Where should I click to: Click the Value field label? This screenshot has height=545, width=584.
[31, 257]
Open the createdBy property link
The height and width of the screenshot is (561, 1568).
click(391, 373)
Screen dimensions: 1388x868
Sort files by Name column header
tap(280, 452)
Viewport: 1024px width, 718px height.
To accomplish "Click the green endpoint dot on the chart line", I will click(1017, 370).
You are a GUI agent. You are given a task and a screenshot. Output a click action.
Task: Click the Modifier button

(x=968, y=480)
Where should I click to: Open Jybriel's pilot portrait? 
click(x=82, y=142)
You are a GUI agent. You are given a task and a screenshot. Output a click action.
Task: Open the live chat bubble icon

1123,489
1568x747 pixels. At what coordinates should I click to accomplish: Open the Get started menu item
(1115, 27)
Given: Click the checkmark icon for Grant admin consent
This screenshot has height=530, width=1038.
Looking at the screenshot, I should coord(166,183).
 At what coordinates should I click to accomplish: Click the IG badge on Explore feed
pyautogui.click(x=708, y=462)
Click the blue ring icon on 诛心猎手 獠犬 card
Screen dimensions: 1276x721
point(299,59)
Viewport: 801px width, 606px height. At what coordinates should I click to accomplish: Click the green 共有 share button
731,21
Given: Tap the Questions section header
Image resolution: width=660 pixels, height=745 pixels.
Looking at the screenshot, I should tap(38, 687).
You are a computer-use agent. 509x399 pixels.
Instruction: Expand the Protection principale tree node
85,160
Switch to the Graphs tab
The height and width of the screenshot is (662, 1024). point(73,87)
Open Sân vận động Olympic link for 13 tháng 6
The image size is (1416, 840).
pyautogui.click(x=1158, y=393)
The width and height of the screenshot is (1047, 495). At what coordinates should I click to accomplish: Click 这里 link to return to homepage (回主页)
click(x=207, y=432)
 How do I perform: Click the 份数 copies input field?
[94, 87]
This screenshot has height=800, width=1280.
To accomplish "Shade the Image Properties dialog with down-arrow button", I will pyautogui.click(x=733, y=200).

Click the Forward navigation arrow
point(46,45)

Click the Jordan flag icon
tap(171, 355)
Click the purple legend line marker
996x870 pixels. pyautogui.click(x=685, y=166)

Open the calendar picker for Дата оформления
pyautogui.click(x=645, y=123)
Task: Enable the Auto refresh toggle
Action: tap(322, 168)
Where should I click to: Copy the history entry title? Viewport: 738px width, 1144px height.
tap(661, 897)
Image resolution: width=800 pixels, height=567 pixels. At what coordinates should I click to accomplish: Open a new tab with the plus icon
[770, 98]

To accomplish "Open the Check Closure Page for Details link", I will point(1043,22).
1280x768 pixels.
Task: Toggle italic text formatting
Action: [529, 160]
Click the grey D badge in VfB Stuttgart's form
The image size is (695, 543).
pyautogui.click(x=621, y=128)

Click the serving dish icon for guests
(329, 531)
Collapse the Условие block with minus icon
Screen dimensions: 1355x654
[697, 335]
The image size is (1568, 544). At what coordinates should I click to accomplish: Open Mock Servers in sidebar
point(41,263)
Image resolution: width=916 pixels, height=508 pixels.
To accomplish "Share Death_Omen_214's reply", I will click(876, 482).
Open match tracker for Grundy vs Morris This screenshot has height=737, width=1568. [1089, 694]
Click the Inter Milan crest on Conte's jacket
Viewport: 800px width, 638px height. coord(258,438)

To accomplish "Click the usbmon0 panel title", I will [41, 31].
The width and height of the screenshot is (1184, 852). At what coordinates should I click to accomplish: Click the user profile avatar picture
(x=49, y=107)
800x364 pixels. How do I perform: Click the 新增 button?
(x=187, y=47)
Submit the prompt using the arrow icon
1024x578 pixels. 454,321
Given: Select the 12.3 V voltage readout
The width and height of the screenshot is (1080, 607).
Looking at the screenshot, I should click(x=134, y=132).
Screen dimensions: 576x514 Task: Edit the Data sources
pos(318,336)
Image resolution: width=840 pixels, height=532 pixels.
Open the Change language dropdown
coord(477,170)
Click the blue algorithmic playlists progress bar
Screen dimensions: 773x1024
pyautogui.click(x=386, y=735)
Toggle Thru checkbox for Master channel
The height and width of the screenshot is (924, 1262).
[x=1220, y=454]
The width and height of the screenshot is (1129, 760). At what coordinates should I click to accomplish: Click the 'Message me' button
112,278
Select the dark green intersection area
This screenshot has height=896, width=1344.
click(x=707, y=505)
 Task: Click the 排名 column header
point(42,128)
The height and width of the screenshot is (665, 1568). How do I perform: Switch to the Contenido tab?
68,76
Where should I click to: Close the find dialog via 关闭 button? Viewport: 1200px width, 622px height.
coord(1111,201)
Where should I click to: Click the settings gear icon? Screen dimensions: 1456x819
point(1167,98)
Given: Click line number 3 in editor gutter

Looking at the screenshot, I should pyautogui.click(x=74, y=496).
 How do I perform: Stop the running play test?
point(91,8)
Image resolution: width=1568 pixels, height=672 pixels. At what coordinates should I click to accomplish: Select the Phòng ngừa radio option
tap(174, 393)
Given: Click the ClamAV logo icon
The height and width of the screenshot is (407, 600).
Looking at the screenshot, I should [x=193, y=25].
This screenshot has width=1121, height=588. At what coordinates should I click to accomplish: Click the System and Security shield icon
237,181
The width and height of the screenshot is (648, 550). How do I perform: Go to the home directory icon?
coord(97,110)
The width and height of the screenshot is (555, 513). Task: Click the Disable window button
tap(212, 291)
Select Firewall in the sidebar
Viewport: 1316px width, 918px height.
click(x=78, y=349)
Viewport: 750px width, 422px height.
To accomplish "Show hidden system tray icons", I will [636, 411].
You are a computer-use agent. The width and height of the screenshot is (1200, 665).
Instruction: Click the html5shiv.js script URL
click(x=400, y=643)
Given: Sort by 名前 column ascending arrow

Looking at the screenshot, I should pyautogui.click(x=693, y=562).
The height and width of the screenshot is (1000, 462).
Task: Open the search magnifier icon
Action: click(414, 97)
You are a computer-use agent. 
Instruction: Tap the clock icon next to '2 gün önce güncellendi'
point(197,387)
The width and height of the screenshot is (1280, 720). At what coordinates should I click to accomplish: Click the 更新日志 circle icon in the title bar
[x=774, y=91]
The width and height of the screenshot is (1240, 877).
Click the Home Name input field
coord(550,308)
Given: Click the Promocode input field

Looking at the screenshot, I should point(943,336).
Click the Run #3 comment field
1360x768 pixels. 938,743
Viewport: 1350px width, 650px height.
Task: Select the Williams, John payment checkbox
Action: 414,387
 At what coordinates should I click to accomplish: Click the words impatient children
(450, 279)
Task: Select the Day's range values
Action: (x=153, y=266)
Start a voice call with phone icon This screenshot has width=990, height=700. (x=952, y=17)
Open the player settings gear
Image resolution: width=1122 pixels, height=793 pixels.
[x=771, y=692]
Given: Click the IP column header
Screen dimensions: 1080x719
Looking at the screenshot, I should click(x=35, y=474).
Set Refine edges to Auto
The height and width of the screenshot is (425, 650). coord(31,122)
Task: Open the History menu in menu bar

---+---

Lines from the records above that hold "agent" are the ones to list.

You are a GUI agent. You are given a task and a screenshot. Output a click action.
You are a GUI agent. You are given a task and a screenshot. Output a click action.
You are a computer-use agent. 509x399 pixels.
You are a computer-use agent. The width and height of the screenshot is (1200, 665).
You are a computer-use agent. 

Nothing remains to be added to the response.